丸善書店へ入って、本を片っ端から読んだ。久しぶりの本屋は楽しい。気がつくと何時間も本を読んでいたみたいで、既に夕方に差し掛かっていた。

帰り道、来た道をそのまま遡って歩いていた。
結構な距離だ。これだけ歩いたら、今日はぐっすり眠れるかもしれない。そうなるといいなと思いながら、河原を歩く。無心になってただ歩く。鬱々とした日々が何だか馬鹿馬鹿しく思えてきた。こうやって少し踏み出したら、気が晴れる手段があるというのに。僕はどうしてあんなに毎日ゴロゴロとばかりしていたのだろう。大学を去らないといけなかったのは残念だが、今日みたいに本を読むことは出来る訳だしな。大学だけが勉学の全てではあるまい。そう思った。
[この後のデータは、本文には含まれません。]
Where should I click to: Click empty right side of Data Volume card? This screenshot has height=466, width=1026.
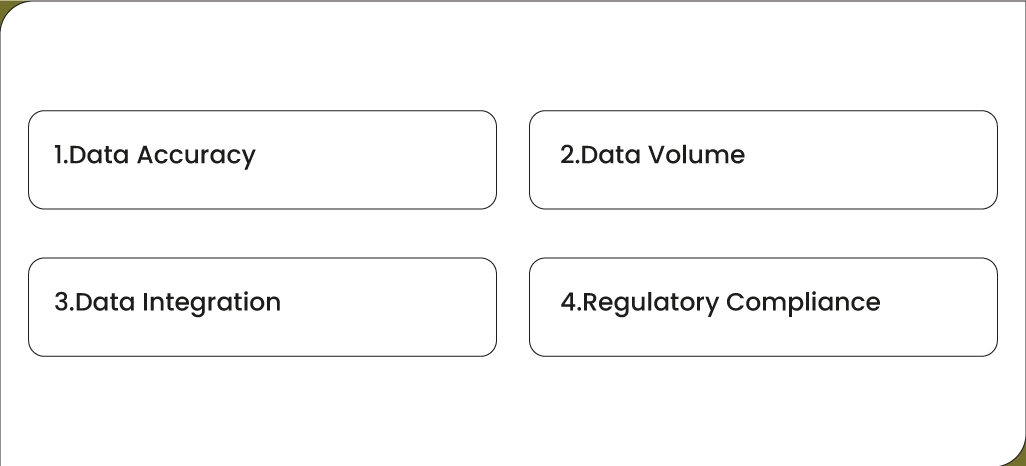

少し疲れたので、ベンチに座って鴨が泳いでいる川をぼんやりと眺めていた。夕方だから少し肌寒かった。さすがに花見をしている人もそろそろ見えなくなりはじめている。僕は今日読んだ本の内容を回想していた。あの世の仕組みとかいう本だった。人は死ぬと肉体がなくなって、色んな欲望がなくなるらしい。綺麗になりたいとか美味しいものを食べたいとか。また、死ぬと映像で自分の人生を振り返るらしい。殺人を犯した人は殺された人の痛みとか苦しみとかを見続けるらしい。自殺した人は何度も何度もその死んだときの苦しみを行ったり来たりするのだとか。それとは逆に、善行を積むと来世とか死後でいいところへ行けるらしい。善行ってなんだろうな。ボランティアとかすればいいのかな。僕も殺人は犯していないけど、色々悪行はやってしまった気がする。死んだらどうなるんだろうな、僕は。本に夢中になるのも善行なんだろうか。誰かのために僕は何が出来るだろうか。
そんなことを考えると、ふと向かいの方から心地よいギターの音色が響いてきた。川の向かい側を見ると僕と同じくらいの年齢の女の子がギターを巧みに弾いていた。何の曲からは分からないが、落ち着く音色だ。鴨川にはたまにこういう人がいる。楽器を弾いて歌っている。丁度良いから、ここで聴かせてもらおうと、腰を落ち着けて、彼女の演奏を聴いていた。自分は文学も好きだけど、音楽も好きだった。なかなか生の演奏を聴くことは出来ないが、今日は良い日だと素直に思えた。時折風が体を撫でてゆく。既に聴き始めてから一時間くらい経っている。熱心なものだな。
 夕方くらいになって、少し肌寒さを感じたので、名残惜しいながらもそろそろ帰ることにした。僕もギターを買って、鴨川で演奏溶かしてみたいものだ。